A potential resolution to the Red Sea shipping crisis has been announced after Houthi militants agreed to halt attacks on most Western vessels, contingent on adherence to the Gaza ceasefire. Attacks will continue on Israeli-owned ships or those sailing under the Israeli flag, according to the Humanitarian Operations Coordination Centre. However, the militants warned they would resume broader strikes if Yemen faces aggression from the US, UK, or Israel. This is reported by Designers Today.
Photo: Dreamstime.
The crisis, sparked by Houthi retaliation during the Israel-Hamas conflict, led ocean carriers to reroute ships around Africa's Cape of Good Hope, increasing transit times by 14 days and driving up container rates. Industry experts anticipate significant disruptions when Red Sea routes reopen. Peter Sand, of Xeneta, warned of "chaos" due to schedule imbalances, with carriers needing to manage overcapacity by scrapping vessels or implementing blank sailings.

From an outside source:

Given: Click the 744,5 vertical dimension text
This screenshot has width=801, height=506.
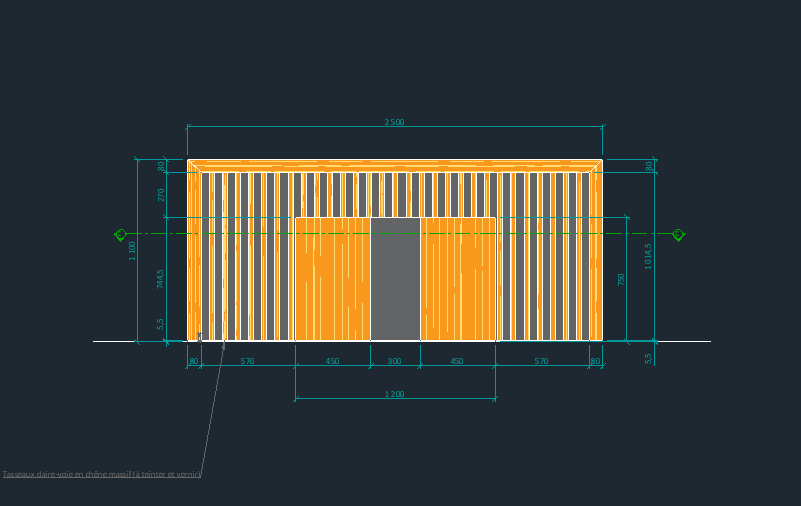Looking at the screenshot, I should point(160,278).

In related developments, Drewry's World Container Index showed an 11% drop to $3,445 per 40ft container, remaining 67% below its September 2021 peak of $10,377. Freight rates from key routes, including Shanghai to Rotterdam and Shanghai to Los Angeles, also declined, attributed to lower demand during the Chinese Lunar New Year.
Table: Drewry.
Drewry anticipates that spot rates will continue to see slight declines in the coming week due to reduced demand following the Chinese Lunar New Year holidays.
Although industry observers expect container rates to fall further amid the resumption of Red Sea routes, challenges such as port congestion and excess capacity are anticipated. Freight broker Rachel Shames forecasted overcapacity-induced rate collapses, despite carriers' efforts to adjust supply.
The resolution of the Red Sea crisis offers the potential for improved shipping efficiencies, but analysts caution that the initial transition could disrupt global supply chains before stabilisation occurs.